Beneficial ownership is the concept most frequently deployed to deny treaty benefits in practice. Brazil does not have a statutory definition of beneficial ownership in its tax legislation equivalent to that developed in OECD commentary. Instead, the Receita Federal do Brasil applies a substance-based test developed through administrative practice and CARF decisions. An entity that receives income as a conduit. passing it through to an ultimate owner in a non-treaty jurisdiction – will not be treated as the beneficial owner and will not qualify for treaty benefits.
The conduit analysis has practical implications for common holding structures. A Netherlands BV or a Luxembourg SARL that holds Brazilian investments may qualify for treaty benefits if it has genuine substance in those jurisdictions. However, the mere existence of a company in a treaty-partner country is insufficient. Brazilian authorities have become increasingly sophisticated in examining the nature of holding activity, the composition of boards, the location of decision-making, and the flow of funds beyond the holding level.
Brazil has also introduced controlled foreign corporation rules in its domestic tax legislation. These rules require Brazilian-resident companies to include the profits of their foreign subsidiaries in their Brazilian taxable base, subject to specific conditions. The interaction between these rules and applicable treaties has generated significant controversy. Where a treaty partner argues that Brazil's CFC rules override treaty provisions, the Superior Tribunal de Justiça has confirmed that domestic legislation. including CFC provisions. takes precedence in certain circumstances. Reflecting a constitutional principle that international treaties and domestic laws occupy the same hierarchical level in Brazilian law.
This hierarchical parity between treaty and domestic law is a distinctive feature of the Brazilian legal system. It means that a subsequent domestic law can effectively override a treaty provision without formal denunciation of the treaty. International practitioners advising on Brazilian structures must monitor legislative developments continuously. A structure that is treaty-compliant today may become non-compliant if domestic legislation is amended.

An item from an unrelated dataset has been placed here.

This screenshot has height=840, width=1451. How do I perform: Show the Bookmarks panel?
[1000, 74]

Brazil has also adopted transfer pricing rules that, while historically diverging from the OECD arm's-length standard, are currently undergoing reform to align more closely with OECD principles. The interaction between the new transfer pricing regime and treaty provisions – particularly those relating to business profits and associated enterprises – will require careful analysis as the reform takes effect.
Cross-border implications for Americas clients and strategic considerations
For international businesses operating between Brazil and other jurisdictions in the Americas. as well as those using European holding structures to access Brazilian investments. the practical implications of Brazil's treaty regime converge on several strategic pressure points.

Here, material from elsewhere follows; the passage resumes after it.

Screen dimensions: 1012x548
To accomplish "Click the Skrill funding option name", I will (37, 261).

The first is treaty selection. Not all of Brazil's treaties are equally favourable for a given income stream. Where a group has flexibility in the jurisdiction from which it holds its Brazilian investment, a comparative treaty analysis should be conducted across the available options. Factors to weigh include the withholding rate on dividends, the withholding rate on interest and royalties, the service fee position, the substance requirements for beneficial ownership, and any limitation-on-benefits provisions in the relevant treaty.
The second pressure point is documentation. Brazilian authorities require substantive evidence to support treaty claims. A certificate of tax residency from the relevant authority in the treaty-partner jurisdiction is necessary but not sufficient. Evidence of beneficial ownership – board minutes, management agreements, banking arrangements, audited accounts showing the nature of activity – should be prepared in advance of any payment. Retroactive documentation is difficult to credit and frequently rejected.

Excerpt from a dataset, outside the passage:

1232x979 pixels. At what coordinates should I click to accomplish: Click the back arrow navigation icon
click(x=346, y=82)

The third consideration is the permanent establishment risk arising from the activities of group personnel in Brazil. A company that sends employees to Brazil for extended periods, or that has Brazilian residents making binding commitments on its behalf, may inadvertently create a taxable presence. Once a permanent establishment is established, the profits attributable to it are subject to Brazilian corporate income tax at the standard rate, with no treaty reduction available. The cost of an inadvertent permanent establishment – assessed over multiple years with penalties and interest – can be substantial.
For groups structured through Iberian holding companies, the Brazil-Portugal treaty deserves particular attention. Portugal and Brazil share a long-standing bilateral relationship, and the treaty between the two countries has historically offered competitive rates. However, the substance requirements for Portuguese holding entities have been tightened in response to international scrutiny of holding structures, and the Receita Federal do Brasil has examined Portuguese structures with increasing rigour. A Portuguese holding company used in a Brazil structure must demonstrate genuine economic substance in Portugal – not merely a registered office and nominal directors.
The fourth consideration concerns the outlook for anti-abuse enforcement. Brazil is an active participant in OECD BEPS implementation, even though it is not an OECD member. Brazilian tax legislation has incorporated BEPS-influenced concepts, and the Receita Federal do Brasil has signalled its intention to apply these concepts more aggressively in international structures. Groups that rely on holding arrangements established before the BEPS era should review their structures for continued defensibility under the evolving Brazilian anti-abuse standard.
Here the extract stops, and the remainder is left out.